## Start SELECTED PASSAGE
This is my drives map on Gigabyte GA 81845GV motherboard (supports 4 internal IDEs):

Floppy D Dr (A:) [no FDD present]

IDE Port-1: (as master)
HDD1_VOL1 (C:) [System and Program Files]
HDD1_VOL2 (D:)

IDE Port-1: (as Slave)
HDD2_VOL1 (E:) 30 GB
HDD2_VOL2 (F:) 30 GB
HDD2_VOL3 (G:) 30 GB
HDD2_VOL4 (H:) 30 GB

IDE Port-2: (as Master)
DVD-RAM Drive (I:) [This is my internal LG DVD-Writer]

IDE Port-2: (as Slave)
DVD/CD-RW Drive (J:) [My ASUS DVD-ROM/CD-RW Combo]

What I did was this:

I removed the DVD-ROM/CD-RW Combo from IDE Port-2 and put a new 160 GB Western Digital Internal IDE Hard Disk (as Slave). I booted my computer. My Computer > (right click) > Manage > Disk Management Shows No Drive (I:) or (J:), i.e., nothing in IDE Port 2. Shut off computer.

Took power off (I:) LG DVD-RW, and booted. Disk management now showed new Western Digi HD. I formatted it into a Dynamic Volume (I use Legal Win XP sp3). Shut off computer.

Put power-connection on to LG DVD-RW, booted up. Disk management shows nothing on IDE Port-2.

Questions:

1. Can an Internal HD coexist on same IDE Cable with an Internal DVD-RW drive? If they can, then what did I do wrong?

2. Should I have put my HD on IDE Port-2 as Master and the LG DVD-RW as Slave?

3. How can I use all the four IDE drives (3 Hard Disks and 1 DVD-RW) on my 2 IDE Ports?

4. Any other advice?

Thanks, and regards.

mariush
2nd July 2010, 16:01
1. Yes, hard drives and dvd rw drives can coexist on the same cable. Any IDE device can be connected to any IDE cable, the computer won't make any distinction. You probably had both devices configured as MASTER. You must look at the jumpers and set the hard drive on MASTER and the DVD RW drive on SLAVE. But read below first.

2. You should put hard drives as master and optical drives as slave.

3. Yes, you can use three hard drives and 1 dvd rw on your ide ports

4. Don't mix hard drives and dvd rw drives on the same IDE cable.
## End SELECTED PASSAGE
## Start RECORDED INFORMATION
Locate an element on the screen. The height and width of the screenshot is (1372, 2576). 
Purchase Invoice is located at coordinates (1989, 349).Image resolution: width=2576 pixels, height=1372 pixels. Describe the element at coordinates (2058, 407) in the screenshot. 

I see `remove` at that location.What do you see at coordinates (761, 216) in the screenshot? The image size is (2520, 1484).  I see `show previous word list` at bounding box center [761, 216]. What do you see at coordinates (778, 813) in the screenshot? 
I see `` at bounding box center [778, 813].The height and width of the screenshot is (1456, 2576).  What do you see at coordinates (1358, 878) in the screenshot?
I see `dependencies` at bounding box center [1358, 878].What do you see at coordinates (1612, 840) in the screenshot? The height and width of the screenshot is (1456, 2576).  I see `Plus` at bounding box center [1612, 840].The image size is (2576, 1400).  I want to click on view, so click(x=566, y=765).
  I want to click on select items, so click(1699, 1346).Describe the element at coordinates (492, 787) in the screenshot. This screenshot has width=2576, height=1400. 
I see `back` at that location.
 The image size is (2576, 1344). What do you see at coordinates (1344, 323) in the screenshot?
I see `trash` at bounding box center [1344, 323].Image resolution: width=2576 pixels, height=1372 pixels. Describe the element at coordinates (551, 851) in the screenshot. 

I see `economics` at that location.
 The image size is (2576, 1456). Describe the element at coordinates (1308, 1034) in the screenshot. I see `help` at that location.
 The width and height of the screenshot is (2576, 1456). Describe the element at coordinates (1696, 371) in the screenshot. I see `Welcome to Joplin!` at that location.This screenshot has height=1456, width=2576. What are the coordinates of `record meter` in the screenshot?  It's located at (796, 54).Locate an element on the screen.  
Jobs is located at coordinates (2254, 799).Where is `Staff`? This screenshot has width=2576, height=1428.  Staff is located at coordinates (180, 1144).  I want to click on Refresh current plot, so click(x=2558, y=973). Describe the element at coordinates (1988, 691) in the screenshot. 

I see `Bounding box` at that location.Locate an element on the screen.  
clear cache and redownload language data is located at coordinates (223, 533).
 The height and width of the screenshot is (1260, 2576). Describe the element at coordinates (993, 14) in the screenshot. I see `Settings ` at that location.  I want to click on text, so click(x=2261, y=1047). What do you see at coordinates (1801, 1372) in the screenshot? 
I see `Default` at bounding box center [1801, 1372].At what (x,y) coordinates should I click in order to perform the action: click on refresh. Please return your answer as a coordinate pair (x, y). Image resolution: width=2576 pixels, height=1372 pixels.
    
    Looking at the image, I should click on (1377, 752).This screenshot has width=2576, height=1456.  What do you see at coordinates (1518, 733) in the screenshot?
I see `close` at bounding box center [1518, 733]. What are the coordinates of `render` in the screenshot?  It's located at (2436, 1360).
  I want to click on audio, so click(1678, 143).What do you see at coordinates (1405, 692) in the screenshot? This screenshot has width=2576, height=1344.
## End RECORDED INFORMATION
• [REQUIRED WORK]:
1. In the forum thread about IDE drives, what capacity is the new Western Digital hard disk that was installed?
2. Continue the forum thread about IDE drives from its final sentence.

• [FINAL RESULTS]:
1. 160 GB

2.
There are several "standards" of communication between devices and the motherboard through the IDE cable: PIO 4, ATA 33, ATA 66, ATA 100, ATA 133. PIO 4 is the worst, ATA 33 is better, ATA 66, 100 and 133 are the best but require an IDE cable that has 80 wires instead of 40 wires.

The latest hard drives that were made on IDE worked at ATA 100 or ATA 133 (mostly Maxtor as they "invented" it).
Optical drives didn't need the speed these last standards so they mostly remained on ATA 33 (which gives 33 MB/s, more than enough to burn DVDs at 8x speed that's about 12 MB/s ). Only some of the latest optical drives that burned DVDs at 16x or higher started to use ATA 66 and required a 80 wire cable to work at high speeds.

If your optical drive uses plain ATA 33 to work, it's not recommended to combine it with a hard drive, because the speed of the hard drive may be lower, you degrade the performance. If the optical drive uses ATA 66, then it's not such a big deal and it doesn't matter.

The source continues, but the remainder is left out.